Reply:some do, some don't.
Reply:Usually on Sunday, you have Mass. Mass is a worship service in which we hear three readings from the Bible - Old Testament, a reading from one of the letters, and a Gospel reading, followed by a homily (sermon) by the priest or the deacon that relates the readings to everyday life.





Most Catholic Churches have Bible Study classes during the week.
Reply:The Catholic Church I used to attend had Catechism classes for older children and teens, and sunday school for little kids - and that was quite some time ago.
Reply:The Catholic Church isn't a single Church but a federation of Churches. The largest Church in the United States is the Roman Church although the other ancient Churches founded by the apostles all have communities in the United States.





However, the Roman part of the Church reads the bible almost entirely, parallel passages and a few minor things such as lists are not included, over three years. If you attended Church every Sunday for three years, or daily for two years, you would hear the entire bible minus a handful of passages. If you were sixty years old and were Catholic your entire life, you would have read or heard the bible twenty times even if you were illiterate and most likely you wouldn't even notice it had happened.

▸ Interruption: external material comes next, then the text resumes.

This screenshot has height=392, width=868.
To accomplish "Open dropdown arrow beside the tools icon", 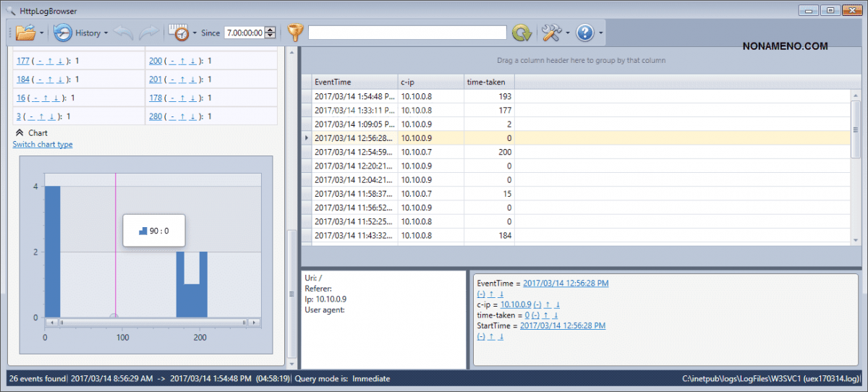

The other branches of the Catholic Church also read the entire bible, but the time frames are different and the readings occur on different days.





In addition, depending upon the parish, there are bible studies that are organized and there is a Sunday school for children and special ones organized from time to time for adults. How it happens is parish specific.





Traditionally, if you would look at the Catholic service for the last 2000 years, the Sunday service was the bible study the Church used. Even in places where the service wasn't in the local language, the bible always was proclaimed in the local language. The oldest English bibles we have are from the 8th century.





In addition to the Sunday or daily service, the Church divides the day into prayer times with their own readings so if you want additional prayer time you can add to the primary daily service to add seven other smaller prayer services to let God interrupt your day. This has been going on for 2000 years now and the same services are still basically in use. The original services which all Catholic services come from were written by James, Mark and Peter. James' service does have an English translation. You can look it up under the "Liturgy of James." Wikipedia has an article on it, if you are interested, and there is a reasonably good translation linked to that article as well.
Reply:When I was catholic (before I gave it up), they had no such thing.
Reply:No. Most U.S. Catholic parishes have catechesis (religious education) on days other than Sunday.





"Catechesis is nothing other than the process of transmitting the Gospel, as the Christian community has received it, understands it, celebrates it, lives it and communicates it in many ways." (General Directory for Catechesis #105)





With love in Christ.
Reply:Some parishes do have bible study (depending on the availablity of properly trained people). There are also R. C. I. A. classes for those wishing to know more about Catholicism. Catholic education is not confined to Sunday and can include a number of projects, but again it depends on the parish and the availablity of quallified people.
Reply:yes
Reply:No not as part of the regular Sunday schedule. We read the Gospel through completely in the course of a three year cycle. and we have two other Sunday readings from the bible and a psalm, on a theme somewhat.





Different parishes do different things to teach additional teachings to adults. We do have formal weekly teaching for the children.
Reply:No, they have catechism on Saturday mornings, I hated missing the cartoons.